Im Mittelpunkt der biblischen Menschwerdung steht ein Baum, der Baum der Erkenntnis. Unser Wunsch nach Erkenntnis wurde durch die Frucht von einem Baum, dem Apfel, gestillt. Im Alltag begegnen wir dem Baum als Symbol öfters, dem Wetterbaum, dem Grenzbaum, dem Lebensbaum. Die Wesensverwandtschaft zu einem Baum bezeugen unterschiedliche Menschen zu spüren. Nach dem Geburtsdatum wird einem symbolisch ein bestimmter Baum mit speziellen Eigenschaften zugeordnet. Mein Lebensbaum ist die Esche. Das Motto dafür lautet: Wechsel und Veränderungen sind das Salz in der Suppe.

In der Draustadt kann man eine Baumpatenschaft übernehmen, Baumpatin/Baumpate werden. Die Baumpatenschaft hat ihren Preis. Es gibt andere Initiativen, wo für eine Spende von hundert Euro hundert Nadelbäume gepflanzt werden. Bei der Festsetzung von Lebensräumen, von Tieren und Pflanzen, unterscheiden wir zwischen ein Leben ober- und unterhalb der Baumgrenze. Oberhalb der Baumgrenze wird es für den Menschen bei einem längeren Aufenthalt ungemütlich, weil stürmisch und kalt, Schnee und Eis.

Vogelfrei

baum:schale

Menschen, die sich mit der Aufzucht und Haltung von Bonsaibäumen befassen, pflegen ihre eigene Sichtweise. Ein Bonsaigärtner sagte: „Bonsai bedeutet nichts anderes als Baum in einer Schale. Das heißt, nehme ich den Baum aus der Schale, habe ich hier den Baum und dort die Schale. Der Baum unterscheidet sich durch nichts von einem anderen Baum und die Schale ist eine Schale, wie jede andere Schale auch. Die Minimierung der Baumgröße ist vom Menschen gewollt. Die Zähmung des Baumes gleicht der Zähmung eines Haustieres. Die Lebensdauer eines gepflegten Bonsai  überschreitet zumeist die eigene Lebenslänge. Es wird notwendig den Bonsai in den Nachlass zu geben, jemand soll die Pflege fortführen. Das Besondere an der Bonsaikultur ist, eine Geschichte weiterzugeben, jemand schreibt an meiner Geschichte weiter. Niemand weiß, wie lange die Geschichte fortgeschrieben wird und wann sie ihr Ende findet. Beobachten wir das Wachstum der Bäume, so wenden wir fälschlicherweise unsere menschliche Logik  an.

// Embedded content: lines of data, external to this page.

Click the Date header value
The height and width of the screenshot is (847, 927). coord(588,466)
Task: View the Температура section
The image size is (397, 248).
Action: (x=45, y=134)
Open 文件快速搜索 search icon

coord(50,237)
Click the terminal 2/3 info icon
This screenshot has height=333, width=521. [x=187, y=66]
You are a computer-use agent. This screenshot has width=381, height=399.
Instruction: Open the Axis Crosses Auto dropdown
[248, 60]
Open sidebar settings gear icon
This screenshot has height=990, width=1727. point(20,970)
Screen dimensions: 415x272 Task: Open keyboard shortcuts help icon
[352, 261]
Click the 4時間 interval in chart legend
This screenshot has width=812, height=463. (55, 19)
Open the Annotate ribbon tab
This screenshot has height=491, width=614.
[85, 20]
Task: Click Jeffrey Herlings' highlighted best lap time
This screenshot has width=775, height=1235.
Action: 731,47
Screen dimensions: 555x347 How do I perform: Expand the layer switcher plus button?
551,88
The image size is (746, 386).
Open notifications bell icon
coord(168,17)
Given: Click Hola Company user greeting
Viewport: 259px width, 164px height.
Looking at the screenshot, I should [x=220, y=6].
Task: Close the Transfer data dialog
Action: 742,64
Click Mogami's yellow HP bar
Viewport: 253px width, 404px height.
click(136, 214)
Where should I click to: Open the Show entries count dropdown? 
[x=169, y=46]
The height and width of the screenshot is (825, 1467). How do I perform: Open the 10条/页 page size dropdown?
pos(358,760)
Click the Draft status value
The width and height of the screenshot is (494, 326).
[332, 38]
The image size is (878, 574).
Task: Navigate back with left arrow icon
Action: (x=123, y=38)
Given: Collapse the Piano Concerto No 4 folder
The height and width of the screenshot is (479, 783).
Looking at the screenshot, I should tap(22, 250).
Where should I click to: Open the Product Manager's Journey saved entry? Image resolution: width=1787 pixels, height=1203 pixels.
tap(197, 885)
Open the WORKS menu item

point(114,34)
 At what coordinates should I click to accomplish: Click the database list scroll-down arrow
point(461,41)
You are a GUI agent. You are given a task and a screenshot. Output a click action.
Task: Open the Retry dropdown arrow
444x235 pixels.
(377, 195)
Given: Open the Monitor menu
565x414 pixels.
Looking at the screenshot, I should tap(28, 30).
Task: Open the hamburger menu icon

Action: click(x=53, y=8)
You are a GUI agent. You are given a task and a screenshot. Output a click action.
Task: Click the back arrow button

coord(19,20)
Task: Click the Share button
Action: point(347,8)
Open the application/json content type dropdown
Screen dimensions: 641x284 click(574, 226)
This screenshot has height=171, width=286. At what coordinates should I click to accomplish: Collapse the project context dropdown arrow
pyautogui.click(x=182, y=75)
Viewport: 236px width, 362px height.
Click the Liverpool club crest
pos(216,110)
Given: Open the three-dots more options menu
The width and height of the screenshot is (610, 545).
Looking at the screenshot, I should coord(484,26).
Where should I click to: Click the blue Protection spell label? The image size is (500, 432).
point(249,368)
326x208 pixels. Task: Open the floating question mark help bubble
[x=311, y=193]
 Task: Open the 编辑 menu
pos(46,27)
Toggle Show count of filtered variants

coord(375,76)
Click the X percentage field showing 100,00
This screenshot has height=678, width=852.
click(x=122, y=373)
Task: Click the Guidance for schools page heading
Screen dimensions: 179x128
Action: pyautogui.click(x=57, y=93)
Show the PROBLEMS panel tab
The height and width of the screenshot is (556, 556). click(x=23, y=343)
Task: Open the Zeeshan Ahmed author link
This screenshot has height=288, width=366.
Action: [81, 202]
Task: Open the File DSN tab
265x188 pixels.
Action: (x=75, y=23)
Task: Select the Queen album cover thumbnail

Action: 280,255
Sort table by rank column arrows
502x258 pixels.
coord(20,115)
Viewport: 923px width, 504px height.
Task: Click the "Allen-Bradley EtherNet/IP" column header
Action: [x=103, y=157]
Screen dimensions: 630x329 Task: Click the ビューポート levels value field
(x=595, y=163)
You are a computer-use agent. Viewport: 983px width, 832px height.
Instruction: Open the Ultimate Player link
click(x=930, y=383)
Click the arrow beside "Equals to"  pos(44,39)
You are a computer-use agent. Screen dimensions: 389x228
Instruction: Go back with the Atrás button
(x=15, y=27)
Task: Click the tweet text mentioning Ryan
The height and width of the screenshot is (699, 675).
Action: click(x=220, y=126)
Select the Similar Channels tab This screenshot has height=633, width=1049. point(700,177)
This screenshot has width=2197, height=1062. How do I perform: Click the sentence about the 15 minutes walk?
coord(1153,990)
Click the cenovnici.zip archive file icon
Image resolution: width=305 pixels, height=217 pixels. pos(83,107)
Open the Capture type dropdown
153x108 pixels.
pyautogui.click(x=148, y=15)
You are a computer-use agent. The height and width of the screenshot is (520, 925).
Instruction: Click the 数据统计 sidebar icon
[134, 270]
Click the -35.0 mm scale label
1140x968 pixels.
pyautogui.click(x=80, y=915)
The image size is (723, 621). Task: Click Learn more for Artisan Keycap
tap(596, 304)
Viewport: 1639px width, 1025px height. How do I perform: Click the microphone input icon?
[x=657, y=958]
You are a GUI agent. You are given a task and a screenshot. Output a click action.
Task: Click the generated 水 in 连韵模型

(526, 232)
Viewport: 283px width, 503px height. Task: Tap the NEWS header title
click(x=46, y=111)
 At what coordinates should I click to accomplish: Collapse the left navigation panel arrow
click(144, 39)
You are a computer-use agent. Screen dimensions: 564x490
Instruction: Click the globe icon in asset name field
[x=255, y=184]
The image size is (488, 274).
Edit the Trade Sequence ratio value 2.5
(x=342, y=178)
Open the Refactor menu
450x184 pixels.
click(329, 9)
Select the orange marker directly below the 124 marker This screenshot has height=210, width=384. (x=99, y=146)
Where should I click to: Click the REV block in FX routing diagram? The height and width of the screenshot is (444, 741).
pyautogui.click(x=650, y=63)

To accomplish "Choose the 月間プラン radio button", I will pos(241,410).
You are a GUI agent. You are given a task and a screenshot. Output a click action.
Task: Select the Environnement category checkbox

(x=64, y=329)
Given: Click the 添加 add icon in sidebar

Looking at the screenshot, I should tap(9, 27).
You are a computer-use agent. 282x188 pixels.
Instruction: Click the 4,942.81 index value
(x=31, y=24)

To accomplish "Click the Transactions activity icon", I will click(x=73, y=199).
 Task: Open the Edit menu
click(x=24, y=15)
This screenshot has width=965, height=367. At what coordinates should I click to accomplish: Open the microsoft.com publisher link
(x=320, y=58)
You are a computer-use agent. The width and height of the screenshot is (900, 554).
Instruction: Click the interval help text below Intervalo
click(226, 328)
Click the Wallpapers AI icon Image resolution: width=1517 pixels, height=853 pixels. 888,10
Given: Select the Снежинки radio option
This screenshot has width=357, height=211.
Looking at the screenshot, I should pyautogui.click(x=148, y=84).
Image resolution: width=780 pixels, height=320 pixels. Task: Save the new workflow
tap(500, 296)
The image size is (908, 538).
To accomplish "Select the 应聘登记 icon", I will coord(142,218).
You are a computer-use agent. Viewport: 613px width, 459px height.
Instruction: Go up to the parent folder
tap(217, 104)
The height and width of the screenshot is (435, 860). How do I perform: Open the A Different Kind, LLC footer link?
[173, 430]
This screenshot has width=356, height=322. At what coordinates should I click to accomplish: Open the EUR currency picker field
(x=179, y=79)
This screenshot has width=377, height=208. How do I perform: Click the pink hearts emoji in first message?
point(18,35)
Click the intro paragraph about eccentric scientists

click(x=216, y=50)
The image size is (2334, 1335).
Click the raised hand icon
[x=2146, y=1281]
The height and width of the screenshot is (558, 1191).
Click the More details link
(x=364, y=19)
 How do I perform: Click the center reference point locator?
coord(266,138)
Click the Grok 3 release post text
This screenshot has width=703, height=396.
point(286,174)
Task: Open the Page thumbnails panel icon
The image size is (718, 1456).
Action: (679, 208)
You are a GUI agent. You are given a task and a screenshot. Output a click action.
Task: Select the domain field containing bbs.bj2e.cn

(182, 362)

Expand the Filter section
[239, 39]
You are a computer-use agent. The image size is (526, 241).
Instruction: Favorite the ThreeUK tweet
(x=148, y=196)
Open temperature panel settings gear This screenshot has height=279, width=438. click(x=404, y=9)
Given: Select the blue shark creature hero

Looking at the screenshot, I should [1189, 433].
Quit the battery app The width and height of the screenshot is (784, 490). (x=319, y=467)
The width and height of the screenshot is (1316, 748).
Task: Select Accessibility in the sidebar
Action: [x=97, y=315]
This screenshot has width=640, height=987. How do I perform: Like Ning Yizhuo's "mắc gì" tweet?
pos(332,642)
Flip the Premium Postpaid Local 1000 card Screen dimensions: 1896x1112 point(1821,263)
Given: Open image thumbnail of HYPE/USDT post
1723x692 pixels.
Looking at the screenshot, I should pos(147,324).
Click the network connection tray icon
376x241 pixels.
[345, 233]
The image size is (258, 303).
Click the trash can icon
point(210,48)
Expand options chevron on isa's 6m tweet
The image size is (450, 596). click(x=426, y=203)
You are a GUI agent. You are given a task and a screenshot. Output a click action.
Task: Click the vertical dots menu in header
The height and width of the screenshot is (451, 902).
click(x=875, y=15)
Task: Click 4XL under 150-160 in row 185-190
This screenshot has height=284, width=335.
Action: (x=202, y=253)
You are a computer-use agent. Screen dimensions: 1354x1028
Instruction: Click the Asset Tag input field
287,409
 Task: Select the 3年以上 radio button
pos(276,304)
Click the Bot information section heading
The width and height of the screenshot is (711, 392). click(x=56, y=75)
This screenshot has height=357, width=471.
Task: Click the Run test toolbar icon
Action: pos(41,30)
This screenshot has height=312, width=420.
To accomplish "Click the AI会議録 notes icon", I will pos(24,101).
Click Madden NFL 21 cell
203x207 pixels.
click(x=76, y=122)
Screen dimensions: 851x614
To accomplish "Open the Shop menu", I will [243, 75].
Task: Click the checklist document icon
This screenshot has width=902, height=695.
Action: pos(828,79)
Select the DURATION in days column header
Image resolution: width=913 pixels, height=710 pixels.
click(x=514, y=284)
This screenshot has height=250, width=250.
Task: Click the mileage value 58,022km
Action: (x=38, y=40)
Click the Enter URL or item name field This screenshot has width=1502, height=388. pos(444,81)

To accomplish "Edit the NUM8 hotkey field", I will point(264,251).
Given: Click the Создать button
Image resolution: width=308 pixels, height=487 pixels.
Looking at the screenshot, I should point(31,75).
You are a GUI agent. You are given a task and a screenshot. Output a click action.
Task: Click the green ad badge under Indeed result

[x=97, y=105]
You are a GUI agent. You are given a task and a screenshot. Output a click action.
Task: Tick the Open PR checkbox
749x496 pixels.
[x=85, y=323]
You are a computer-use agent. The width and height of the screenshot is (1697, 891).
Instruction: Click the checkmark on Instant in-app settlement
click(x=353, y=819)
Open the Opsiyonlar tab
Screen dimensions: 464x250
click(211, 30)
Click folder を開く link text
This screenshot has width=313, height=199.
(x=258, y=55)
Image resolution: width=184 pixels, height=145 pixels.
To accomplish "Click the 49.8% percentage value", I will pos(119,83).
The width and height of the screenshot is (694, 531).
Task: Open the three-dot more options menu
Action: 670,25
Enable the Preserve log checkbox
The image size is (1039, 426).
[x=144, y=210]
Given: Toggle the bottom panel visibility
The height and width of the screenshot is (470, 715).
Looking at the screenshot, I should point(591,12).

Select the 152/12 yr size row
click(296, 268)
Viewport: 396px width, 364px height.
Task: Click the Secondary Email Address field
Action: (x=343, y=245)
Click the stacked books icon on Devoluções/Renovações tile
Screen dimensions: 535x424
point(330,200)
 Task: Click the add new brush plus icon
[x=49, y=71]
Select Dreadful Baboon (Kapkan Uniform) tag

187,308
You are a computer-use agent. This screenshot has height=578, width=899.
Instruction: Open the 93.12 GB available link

Vergleichsweise ein altes Foto, das Wesentliche daran ist die Erinnerung die damit weitergegeben wird. Auf dem Foto sitzt die Uroma mit einer Nachbarin unter dem Nussbaum. Was zählt sind die Fragen und das Nachdenken: Wie alt war die Uroma zu diesem Zeitpunkt, zu welcher Jahreszeit wurde das Foto aufgenommen und warum, welches Kleid hat sie getragen und war es Sonntag oder Werktag?